Family Check-Up for Adolescents and Siblings
Status: | Completed |
---|---|
Conditions: | Psychiatric |
Therapuetic Areas: | Psychiatry / Psychology |
Healthy: | No |
Age Range: | 12 - 18 |
Updated: | 5/27/2013 |
Start Date: | September 2008 |
End Date: | September 2013 |
Contact: | Anthony Spirito, PhD |
Email: | Anthony_Spirito@brown.edu |
Phone: | 401-863-6623 |
Effects of the Family Check-Up on Adolescents With Alcohol-Related Events and Their Siblings
A two group randomized design will be used to test the primary hypothesis that the
experimental intervention will reduce alcohol consumption and alcohol-related negative
consequences significantly more than a comparison family-based psychoeducation condition in
both an identified alcohol-using adolescent (12- 18 years old) and his/her teenage sibling
(the sibling can be 3 years older or younger than teen with the sibling's age between 12-21
years old). The experimental condition consists of the Family Check-up, while the comparison
condition is a less intense parenting psychoeducation program. Time points will include
follow-ups at 3, 6, and 12 months.
A total of 175 adolescents, 12 to 18 years old, will be drawn from multiple sites to compare
the experimental condition, The Family Check Up(FCU; Dishion & Kavanagh, 2003) to a
family-based psychoeducational program.
The Family Check-Up is a selective intervention program that focuses on parents. Its goal is
to provide individualized feedback to motivate parents to make improvements in their
parenting practices. A unique strength of the FCU is that feedback is individualized and
tailored to specific parenting skills as they typically pertain to an identified adolescent
in the family. We propose to evaluate the efficacy of the FCU when applied to both an
adolescent identified patient (IP) and a sibling close in age. Our rationale for including a
sibling close in age derives from a strong empirical base which has shown that: 1) sibling
resemblance for alcohol use is high and environmental factors shared by siblings account for
substantial portions of variance in adolescent alcohol use; and 2) specific interactional
dynamics of the sibling relationship (collusion) are related to teen alcohol use. Dr.

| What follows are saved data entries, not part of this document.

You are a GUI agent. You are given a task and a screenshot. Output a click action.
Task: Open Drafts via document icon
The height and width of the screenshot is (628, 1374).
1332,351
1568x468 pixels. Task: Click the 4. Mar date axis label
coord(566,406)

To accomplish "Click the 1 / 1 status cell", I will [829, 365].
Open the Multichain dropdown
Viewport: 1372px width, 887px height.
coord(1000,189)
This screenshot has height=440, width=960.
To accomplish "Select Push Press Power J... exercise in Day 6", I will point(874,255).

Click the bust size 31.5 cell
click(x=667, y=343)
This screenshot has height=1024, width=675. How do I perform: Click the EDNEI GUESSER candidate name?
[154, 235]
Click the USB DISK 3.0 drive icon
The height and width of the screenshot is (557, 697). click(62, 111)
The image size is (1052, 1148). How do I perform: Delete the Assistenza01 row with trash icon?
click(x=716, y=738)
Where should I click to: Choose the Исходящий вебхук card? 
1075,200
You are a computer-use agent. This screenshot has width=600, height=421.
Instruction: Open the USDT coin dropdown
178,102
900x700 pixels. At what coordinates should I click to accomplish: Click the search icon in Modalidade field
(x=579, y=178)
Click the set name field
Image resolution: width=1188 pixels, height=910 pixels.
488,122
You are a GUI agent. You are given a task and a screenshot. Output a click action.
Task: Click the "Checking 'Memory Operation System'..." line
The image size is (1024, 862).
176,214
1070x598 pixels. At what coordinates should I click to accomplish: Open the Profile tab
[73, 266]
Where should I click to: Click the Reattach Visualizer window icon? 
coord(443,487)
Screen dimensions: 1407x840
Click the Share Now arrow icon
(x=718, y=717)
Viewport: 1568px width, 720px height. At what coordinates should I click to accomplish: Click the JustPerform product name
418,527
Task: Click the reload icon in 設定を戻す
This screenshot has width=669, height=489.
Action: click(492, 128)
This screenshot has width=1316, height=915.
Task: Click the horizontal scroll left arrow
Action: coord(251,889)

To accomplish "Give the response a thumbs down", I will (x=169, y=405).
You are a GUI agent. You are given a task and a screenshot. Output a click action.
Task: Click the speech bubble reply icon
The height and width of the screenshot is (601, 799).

Dishion has found that in high-risk families, sibling collusion accounts for variance in
problem behavior after controlling for involvement with deviant peers. This connection
between ineffective parenting strategies and sibling relationship dynamics in combination
creates increased risk for alcohol use by siblings close in age. This notion serves as a
foundation to examine the efficacy of a sibling-enhanced FCU intervention with respect to:
1) improvement in parental communication and monitoring; 2) reduction of sibling interactive
behaviors that are associated with alcohol use; and 3) reduction of alcohol use in IP
adolescents as well as siblings who are currently using alcohol. We will test specified
mediators of FCU efficacy in reducing levels of alcohol use at both the parenting level and
at the level of sibling dynamics. In order to determine whether other types of family-based
interventions might be just as helpful as the more intensive FCU, efficacy of the
sibling-enhanced FCU will be compared to a parenting psychoeducational program.
Inclusion Criteria:
- Participants will be 12 to 18 years old, inclusive, living at home with at least one
parent or guardian.
- Participants will have a teenage sibling within 3 years of age of the identified
adolescent patient. Siblings can be either biological or unrelated siblings in
blended families, as long as they live in the same home as the parents targeted in
the intervention conditions. The adolescent must have experienced a recent (within 1
month) alcohol-related event (ED admission, school disciplinary action, grounding by
parents, legal action). The adolescent must also screen in by reaching the clinical
cutoff score on the Adolescent Drinking Index.
Exclusion Criteria:
- Alcohol positive adolescents with substance dependence diagnosis requiring a higher
level of care; 18 year olds living on their own.